A propriedade tem uma história rica. Seu nome se origina com Connétable Talbot, conde de Shrewsbury, governador de Guyenne, além de ser um famoso comandante militar inglês, que foi derrotado na batalha de Castillon em 1453. Em 1855, na época das classificações de crus de Médoc e Graves, ordenadas pelo imperador Napoleão III, o Château Talbot foi promovido como o quatrième cru, classificado de Saint-Julien. Por várias décadas, ele pertenceu ao marquês de Aux e foi comprado em 1918 por Désiré Cordier. Seu filho Georges e depois seu neto, Jean, o sucederam como chefe da fazenda. Sob sua orientação, o Talbot se tornou um dos mais famosos crescimentos da região de Bordeaux. Após a morte de Jean Cordier, suas filhas Lorraine e Nancy assumiram as rédeas de Talbot. Enriquecida com a lembrança ainda vívida do conhecimento e da experiência das gerações passadas que as precederam, Lorraine e Nancy trabalharam juntas para fazer justiça a esse Grand Cru com todo o talento e respeito que mereciam. Hoje Nancy Bignon Cordier, seu marido Jean-Paul, seus filhos Philippine, Marguerite e Gustave Bignon perseguem a história de Talbot; uma longa história que sempre uniu com paixão o destino de uma família ao de uma vinha.

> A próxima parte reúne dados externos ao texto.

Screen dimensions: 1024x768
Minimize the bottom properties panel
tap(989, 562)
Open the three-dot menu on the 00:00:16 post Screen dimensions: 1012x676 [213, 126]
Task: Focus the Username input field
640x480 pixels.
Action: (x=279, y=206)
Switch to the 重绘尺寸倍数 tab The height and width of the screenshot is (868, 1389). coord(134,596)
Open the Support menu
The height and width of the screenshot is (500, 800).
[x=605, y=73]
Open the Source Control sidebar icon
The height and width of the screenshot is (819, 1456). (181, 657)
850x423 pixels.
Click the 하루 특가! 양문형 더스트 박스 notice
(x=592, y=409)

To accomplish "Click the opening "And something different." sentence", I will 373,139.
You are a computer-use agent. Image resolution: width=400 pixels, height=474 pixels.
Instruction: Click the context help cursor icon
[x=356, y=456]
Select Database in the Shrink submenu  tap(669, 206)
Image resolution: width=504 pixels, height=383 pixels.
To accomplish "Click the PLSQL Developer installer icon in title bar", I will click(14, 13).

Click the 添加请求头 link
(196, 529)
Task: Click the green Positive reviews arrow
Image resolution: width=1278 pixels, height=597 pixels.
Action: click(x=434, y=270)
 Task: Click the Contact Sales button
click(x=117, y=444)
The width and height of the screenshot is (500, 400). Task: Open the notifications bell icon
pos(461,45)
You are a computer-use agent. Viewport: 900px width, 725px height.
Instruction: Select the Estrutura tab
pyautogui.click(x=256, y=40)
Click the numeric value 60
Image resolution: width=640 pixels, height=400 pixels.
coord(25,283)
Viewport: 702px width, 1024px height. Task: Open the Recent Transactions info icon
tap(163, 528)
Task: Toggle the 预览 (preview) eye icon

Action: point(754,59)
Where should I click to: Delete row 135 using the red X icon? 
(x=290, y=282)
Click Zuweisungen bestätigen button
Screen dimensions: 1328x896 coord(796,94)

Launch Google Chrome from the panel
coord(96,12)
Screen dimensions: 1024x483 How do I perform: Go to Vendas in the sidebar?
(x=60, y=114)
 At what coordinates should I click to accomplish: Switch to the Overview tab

Connetable du Château Talbot 2010 – elaborado com Cabernet Sauvignon (69%), Merlot (27%) e Petit Verdot (4%), com amadurecimento de 14 meses em carvalho, sendo 50-60% novas. Teor Alcoólico de 13%. A coloração é de um vermelho rubi médio e límpido. Os aromas mostram groselha, framboesa e toques florais. Na boca as sensações do olfato se repetem, com taninos suaves e bem integrados, acidez equilibrada e leve herbáceo. Bom final com o frutado se mostrando. Avaliação: 93/100 Pontos. Preço: R$ 550,70, na Mistral.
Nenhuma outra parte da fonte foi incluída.